Let $U:\mathbb{R}^2\to\mathbb{R}$ be two times continuous differentiable. The Laplac operator $\Delta$ is defined as follows:
$\Delta := D_1D_1+ D_2D_2$
Laplace's equation reads $\Delta U=0$, therefor:
$\frac{\partial^2 U}{\partial x_1^2}+\frac{\partial^2 U}{\partial x_2^2}=0$
We observe now $U$ in polar coordinates $r,\varphi$ in $\mathbb{R}^2$, therefor we observe
$u:[0,\infty)\times\mathbb{R}\to\mathbb{R}$ with $u(r,\varphi):=U(r\cos(\varphi),r\sin(\varphi))$
Show, that Laplace's equation takes the following form for $U$:
$\frac{\partial^2 u}{\partial r^2}+\frac1r\cdot\frac{\partial u}{\partial r}+\frac{1}{r^2}\cdot\frac{\partial^2 u}{\partial\varphi^2}=0$
I am aware, that this question was asked here befor, but they did NOT solve my questions on this problem. So I would like some help, to go over this problem.

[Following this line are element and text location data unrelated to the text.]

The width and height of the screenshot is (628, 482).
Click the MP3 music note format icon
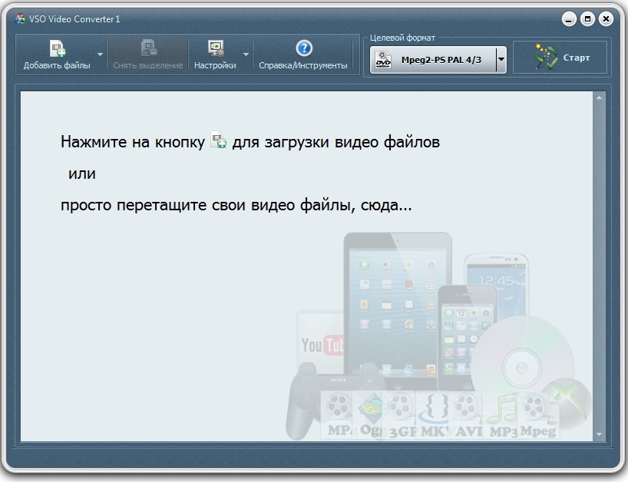(504, 416)
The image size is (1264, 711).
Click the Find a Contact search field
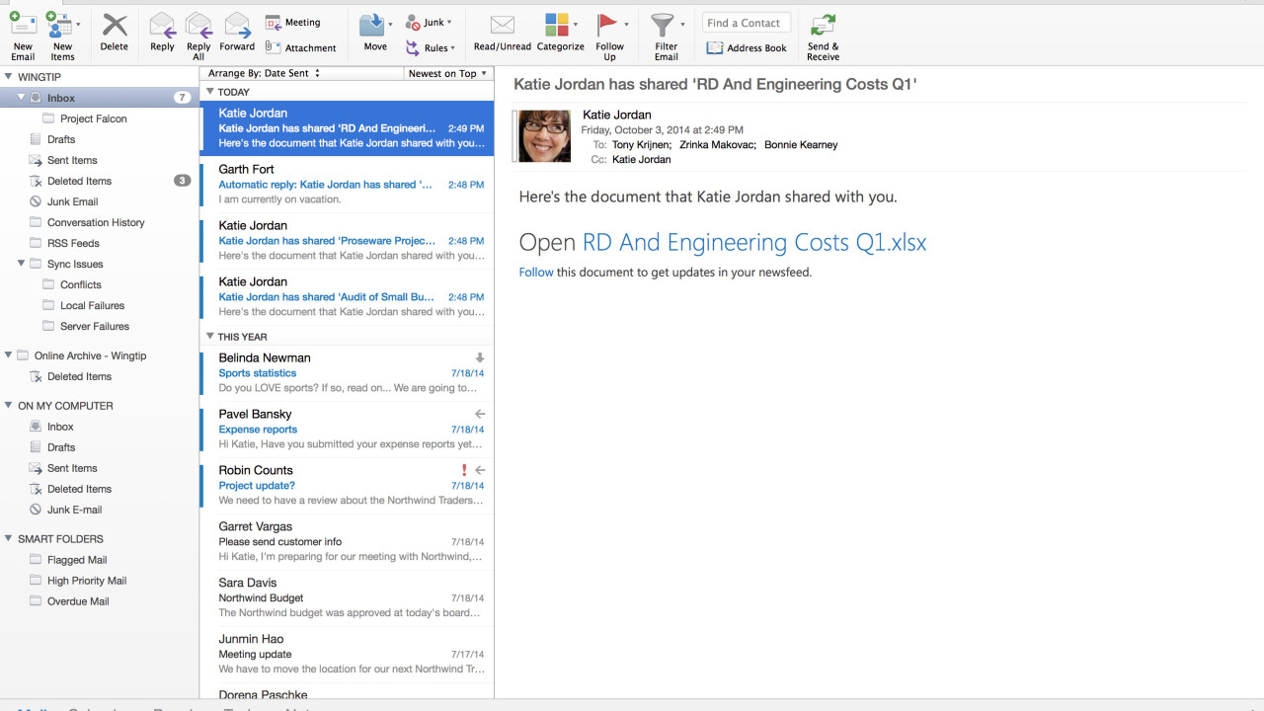point(746,22)
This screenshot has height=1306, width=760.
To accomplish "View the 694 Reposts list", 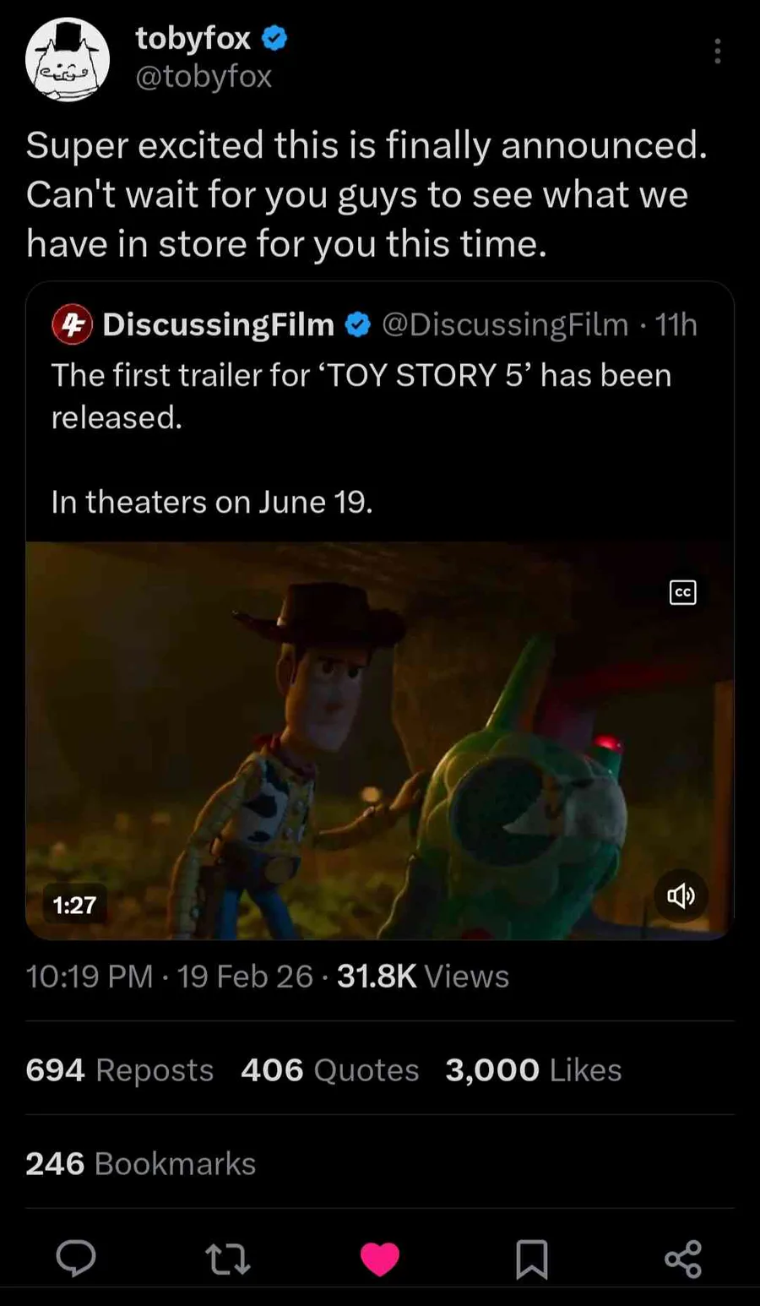I will point(119,1069).
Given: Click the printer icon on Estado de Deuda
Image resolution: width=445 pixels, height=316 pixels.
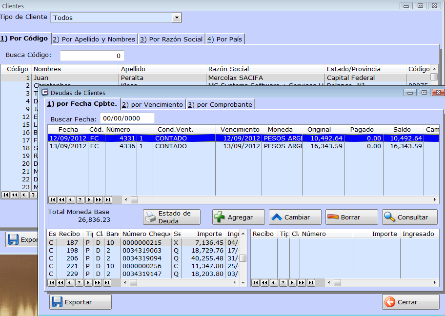Looking at the screenshot, I should point(151,217).
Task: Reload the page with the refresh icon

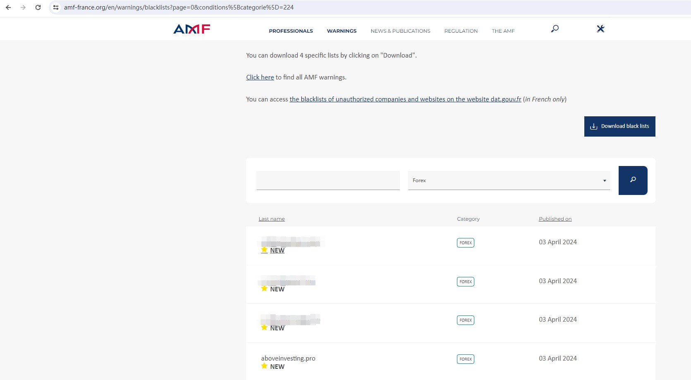Action: (38, 7)
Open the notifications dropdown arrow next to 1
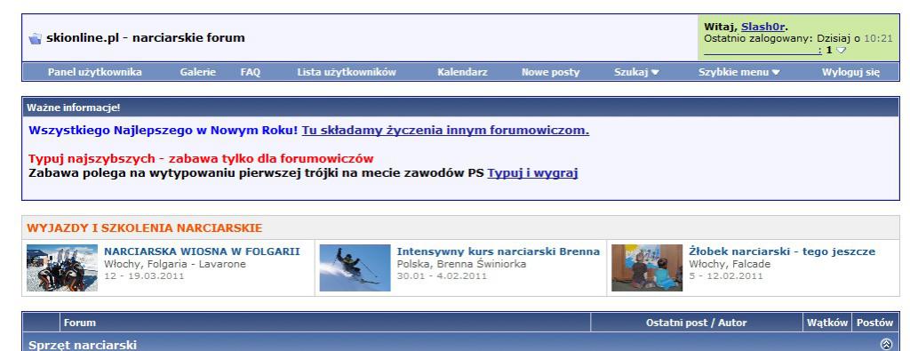Screen dimensions: 910x351 pos(841,51)
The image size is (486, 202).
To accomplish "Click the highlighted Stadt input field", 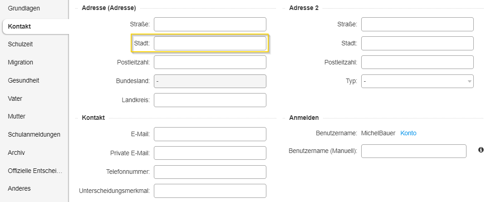I will [x=210, y=44].
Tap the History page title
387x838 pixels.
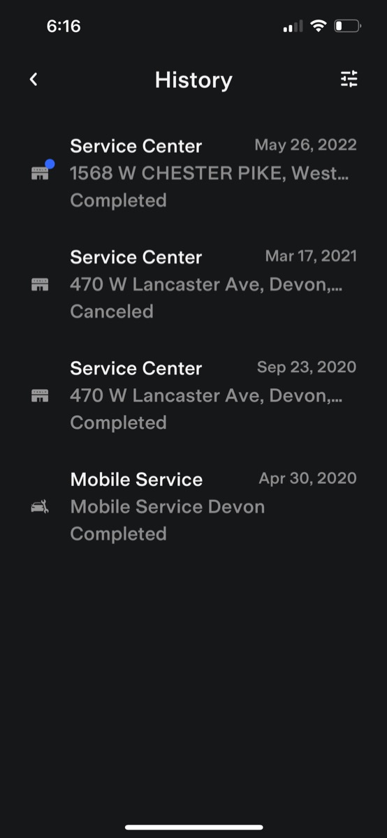(194, 80)

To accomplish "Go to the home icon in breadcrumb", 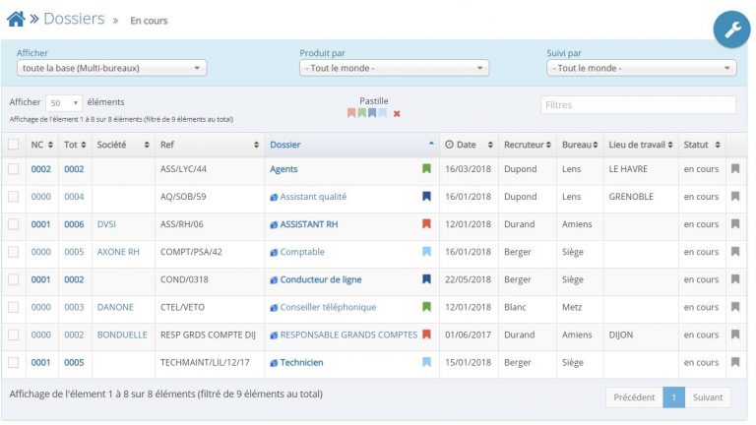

Obviously we need to calculate $\frac{\partial u}{\partial r}, \frac{\partial^2 u}{\partial r^2}, \frac{\partial u}{\partial\varphi^2}$ using the chain rule.

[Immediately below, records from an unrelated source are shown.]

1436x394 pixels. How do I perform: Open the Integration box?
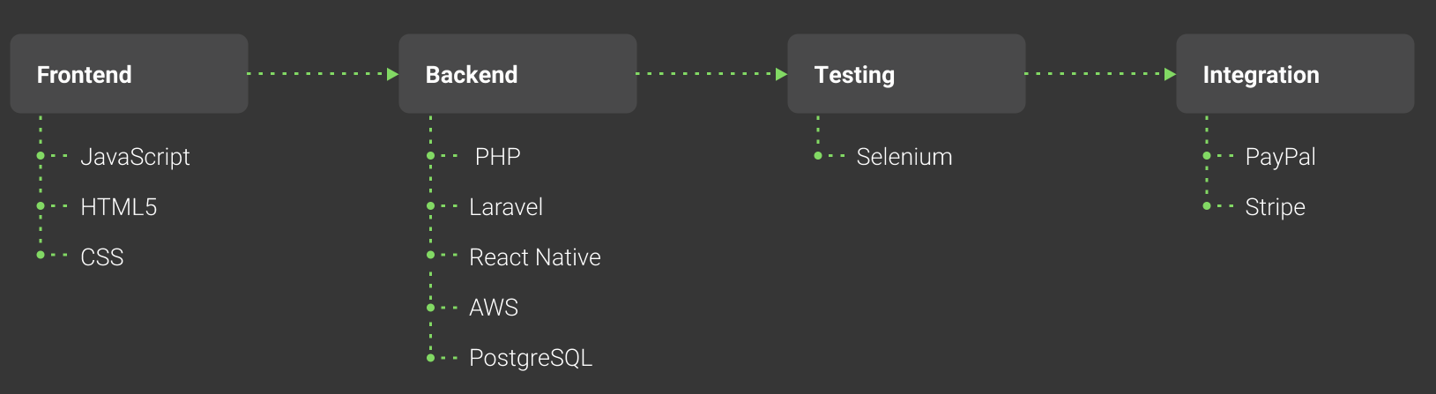coord(1295,74)
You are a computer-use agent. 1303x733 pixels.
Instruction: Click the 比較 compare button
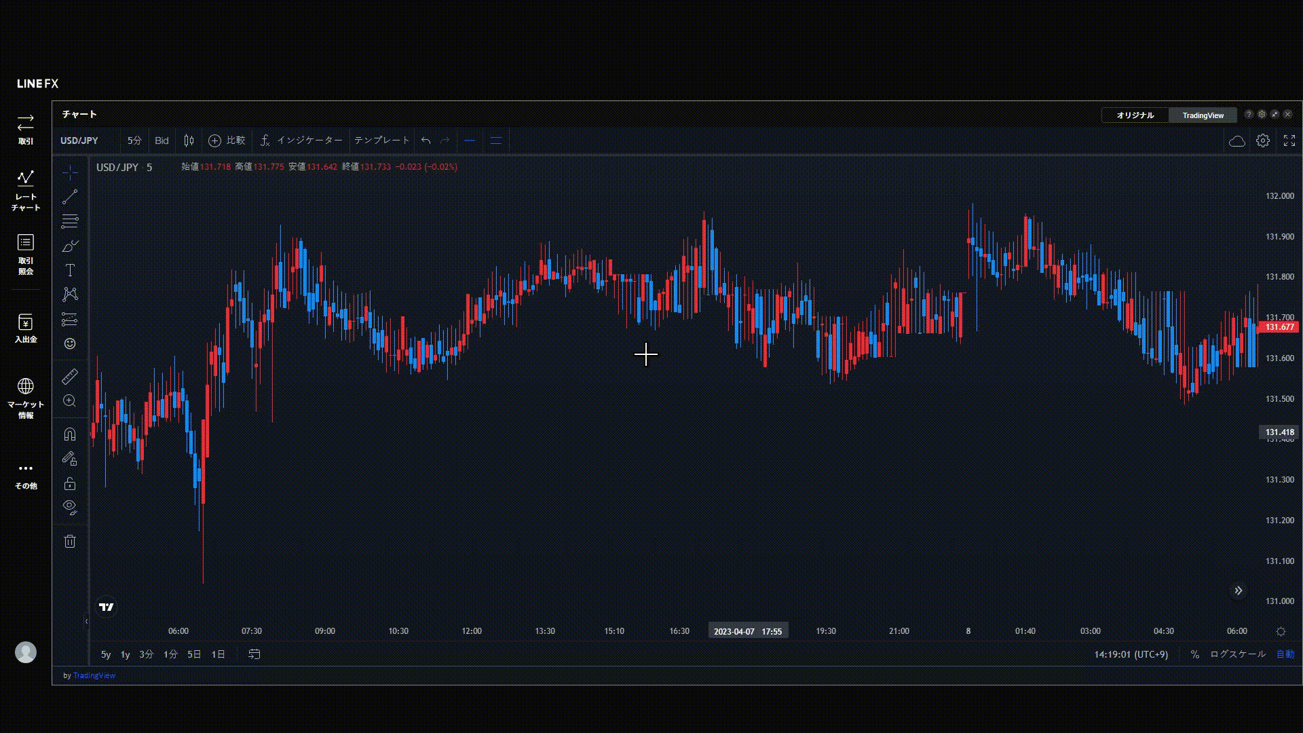(227, 140)
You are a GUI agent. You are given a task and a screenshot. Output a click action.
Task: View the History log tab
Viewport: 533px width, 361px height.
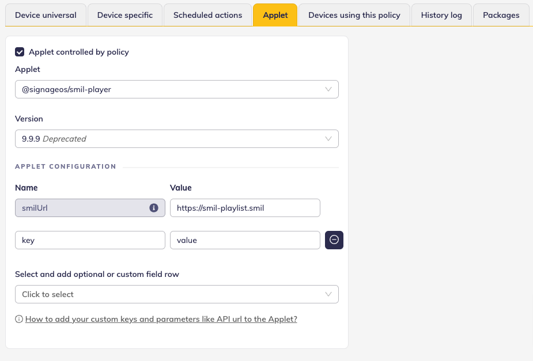click(441, 15)
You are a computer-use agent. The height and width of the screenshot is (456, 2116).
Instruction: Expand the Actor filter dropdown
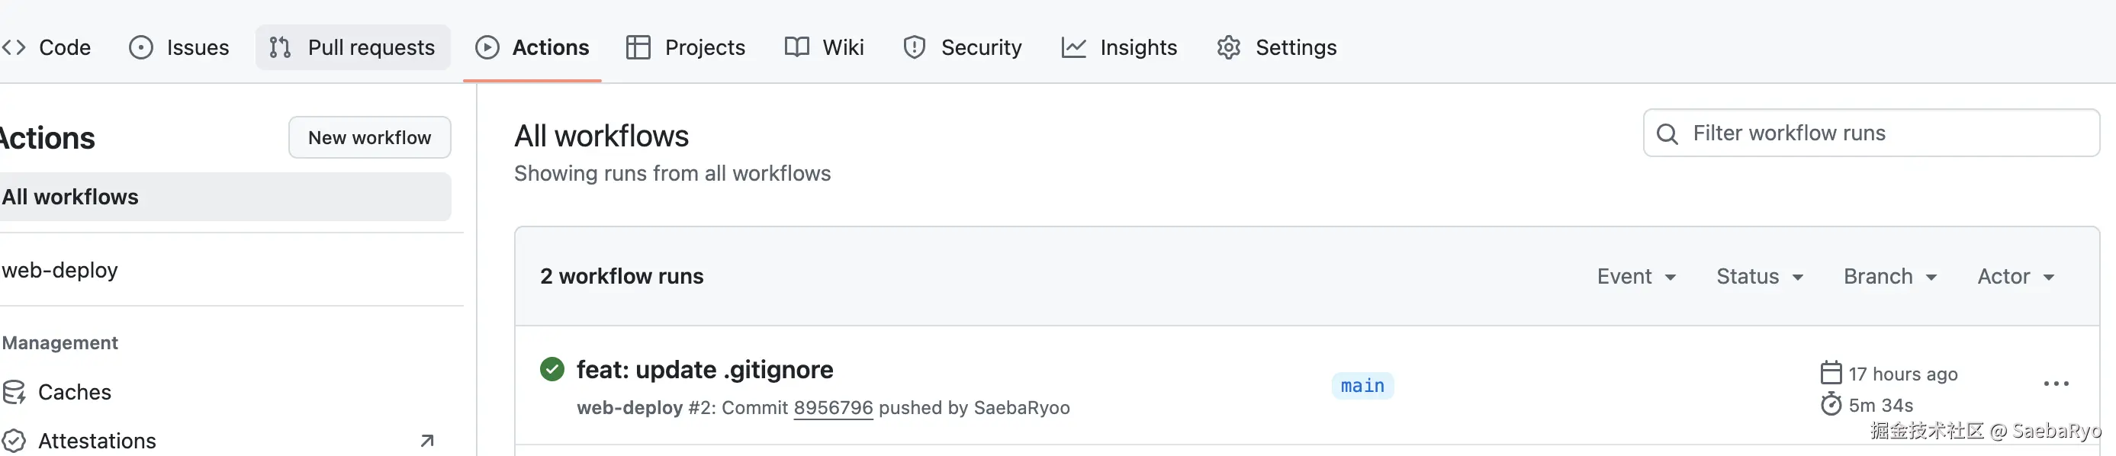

As a hint it is given, that $\frac{\partial u}{\partial r}=\cos(\varphi)\frac{\partial U}{\partial\color{red} {x_1}}+\sin(\varphi)\frac{\partial U}{\partial\color{red}{ x_2}}$
Which I can not follow...
EDIT:
With the help of David Jaramillo I was able to resolve my problem.
Now I want to give:
$\frac{\partial^2 u(r,\varphi)}{\partial r^2}$
Therefor I have to give: $\frac{\partial}{\partial r}\left(\frac{\partial u(r,\varphi)}{\partial r}\right)=\frac{\partial}{\partial r}\left(\cos(\varphi)\frac{\partial U}{\partial x_1}+\sin(\varphi)\frac{\partial U}{\partial x_2}\right)$
Step by step, I want to give
$\frac{\partial}{\partial r} \left(\cos(\varphi)\frac{\partial U(x_1, x_2)}{\partial x_1}\right)$
and
$\frac{\partial}{\partial r} \left(\sin(\varphi)\frac{\partial U(x_1, x_2)}{\partial x_2}\right)$
[I made a mistake, which I edit now.]
I think you have a problem with the chain rule, to solve this kind of problems one usually does each component independently, and not using the matrix form
$$ \frac{\partial}{\partial r}=\frac{\partial x}{\partial r}\frac{\partial }{\partial x}+\frac{\partial y}{\partial r}\frac{\partial}{\partial y}\\ \frac{\partial}{\partial \varphi}=\frac{\partial x}{\partial \varphi}\frac{\partial }{\partial x}+\frac{\partial y}{\partial \varphi}\frac{\partial}{\partial y} $$
from where you get the result.
In matric for the chain rule reads
$$ \left(\begin{array}{c} \frac{\partial}{\partial r}\\ \frac{\partial}{\partial \varphi}\end{array}\right)=\left(\begin{array}{cc} \frac{\partial x}{\partial r}& \frac{\partial y}{\partial r}\\ \frac{\partial x}{\partial \varphi} & \frac{\partial y}{\partial \varphi}\end{array}\right)\left(\begin{array}{c} \frac{\partial}{\partial x}\\ \frac{\partial}{\partial y}\end{array}\right) $$
Which yields exactly the same result.